# [Aim of the task]
Output each line of the data word for word, from the first through the line that holds "телевизор (163, 805)", and leave off whatever follows.

# [Records from a collection]
++++++++++++++++++++

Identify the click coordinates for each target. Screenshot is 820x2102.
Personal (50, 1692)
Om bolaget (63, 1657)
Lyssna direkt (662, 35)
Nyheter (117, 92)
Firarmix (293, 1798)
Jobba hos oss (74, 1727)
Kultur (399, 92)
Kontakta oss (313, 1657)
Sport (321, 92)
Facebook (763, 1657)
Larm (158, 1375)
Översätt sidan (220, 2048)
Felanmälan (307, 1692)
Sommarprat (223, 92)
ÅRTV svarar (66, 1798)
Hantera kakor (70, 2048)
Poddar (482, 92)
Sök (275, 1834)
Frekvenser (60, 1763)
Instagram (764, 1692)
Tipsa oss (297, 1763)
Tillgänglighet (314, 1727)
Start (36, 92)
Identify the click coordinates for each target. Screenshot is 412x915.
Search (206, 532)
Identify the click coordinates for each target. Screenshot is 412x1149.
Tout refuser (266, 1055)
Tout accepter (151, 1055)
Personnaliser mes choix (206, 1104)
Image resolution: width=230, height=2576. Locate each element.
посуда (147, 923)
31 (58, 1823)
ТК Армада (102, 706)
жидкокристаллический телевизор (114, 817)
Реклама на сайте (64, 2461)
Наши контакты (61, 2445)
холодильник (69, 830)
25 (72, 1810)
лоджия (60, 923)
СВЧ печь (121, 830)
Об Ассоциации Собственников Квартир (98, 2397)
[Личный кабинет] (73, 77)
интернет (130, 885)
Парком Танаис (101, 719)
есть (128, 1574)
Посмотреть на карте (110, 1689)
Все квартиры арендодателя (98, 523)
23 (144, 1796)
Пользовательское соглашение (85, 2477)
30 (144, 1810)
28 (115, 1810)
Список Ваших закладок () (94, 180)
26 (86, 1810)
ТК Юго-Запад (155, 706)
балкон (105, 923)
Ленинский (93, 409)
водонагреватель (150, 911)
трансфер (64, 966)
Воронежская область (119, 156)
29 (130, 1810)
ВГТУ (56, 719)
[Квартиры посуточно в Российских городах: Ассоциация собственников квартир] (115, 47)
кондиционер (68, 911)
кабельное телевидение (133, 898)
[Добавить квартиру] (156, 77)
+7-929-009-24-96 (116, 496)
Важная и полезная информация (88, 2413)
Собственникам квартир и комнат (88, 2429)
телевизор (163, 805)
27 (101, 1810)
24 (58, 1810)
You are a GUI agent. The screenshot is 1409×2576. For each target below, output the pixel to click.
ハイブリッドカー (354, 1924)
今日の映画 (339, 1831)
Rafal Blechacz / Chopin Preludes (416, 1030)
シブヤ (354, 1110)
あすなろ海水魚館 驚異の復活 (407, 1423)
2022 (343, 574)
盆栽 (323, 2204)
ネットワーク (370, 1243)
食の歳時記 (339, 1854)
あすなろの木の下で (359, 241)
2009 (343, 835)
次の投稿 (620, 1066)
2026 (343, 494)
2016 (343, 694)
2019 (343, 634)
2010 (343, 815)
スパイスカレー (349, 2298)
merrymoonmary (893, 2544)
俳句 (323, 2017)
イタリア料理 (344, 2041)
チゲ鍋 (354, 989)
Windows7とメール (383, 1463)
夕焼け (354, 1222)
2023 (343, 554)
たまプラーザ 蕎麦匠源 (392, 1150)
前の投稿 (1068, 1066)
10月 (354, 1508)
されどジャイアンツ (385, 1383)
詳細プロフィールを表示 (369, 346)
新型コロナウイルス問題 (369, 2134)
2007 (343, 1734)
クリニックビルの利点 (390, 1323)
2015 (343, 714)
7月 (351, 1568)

++++++++++++++++++++

# [Exercise solution]
Identify the click coordinates for each target. Screenshot is 820x2102.
Personal (50, 1692)
Om bolaget (63, 1657)
Lyssna direkt (662, 35)
Nyheter (117, 92)
Firarmix (293, 1798)
Jobba hos oss (74, 1727)
Kultur (399, 92)
Kontakta oss (313, 1657)
Sport (321, 92)
Facebook (763, 1657)
Larm (158, 1375)
Översätt sidan (220, 2048)
Felanmälan (307, 1692)
Sommarprat (223, 92)
ÅRTV svarar (66, 1798)
Hantera kakor (70, 2048)
Poddar (482, 92)
Sök (275, 1834)
Frekvenser (60, 1763)
Instagram (764, 1692)
Tipsa oss (297, 1763)
Tillgänglighet (314, 1727)
Start (36, 92)
Identify the click coordinates for each target. Screenshot is 412x915.
Search (206, 532)
Identify the click coordinates for each target. Screenshot is 412x1149.
Tout refuser (266, 1055)
Tout accepter (151, 1055)
Personnaliser mes choix (206, 1104)
Image resolution: width=230, height=2576. Locate each element.
посуда (147, 923)
31 (58, 1823)
ТК Армада (102, 706)
жидкокристаллический телевизор (114, 817)
Реклама на сайте (64, 2461)
Наши контакты (61, 2445)
холодильник (69, 830)
25 (72, 1810)
лоджия (60, 923)
СВЧ печь (121, 830)
Об Ассоциации Собственников Квартир (98, 2397)
[Личный кабинет] (73, 77)
интернет (130, 885)
Парком Танаис (101, 719)
есть (128, 1574)
Посмотреть на карте (110, 1689)
Все квартиры арендодателя (98, 523)
23 (144, 1796)
Пользовательское соглашение (85, 2477)
30 (144, 1810)
28 (115, 1810)
Список Ваших закладок () (94, 180)
26 (86, 1810)
ТК Юго-Запад (155, 706)
балкон (105, 923)
Ленинский (93, 409)
водонагреватель (150, 911)
трансфер (64, 966)
Воронежская область (119, 156)
29 (130, 1810)
ВГТУ (56, 719)
[Квартиры посуточно в Российских городах: Ассоциация собственников квартир] (115, 47)
кондиционер (68, 911)
кабельное телевидение (133, 898)
[Добавить квартиру] (156, 77)
+7-929-009-24-96 (116, 496)
Важная и полезная информация (88, 2413)
Собственникам квартир и комнат (88, 2429)
телевизор (163, 805)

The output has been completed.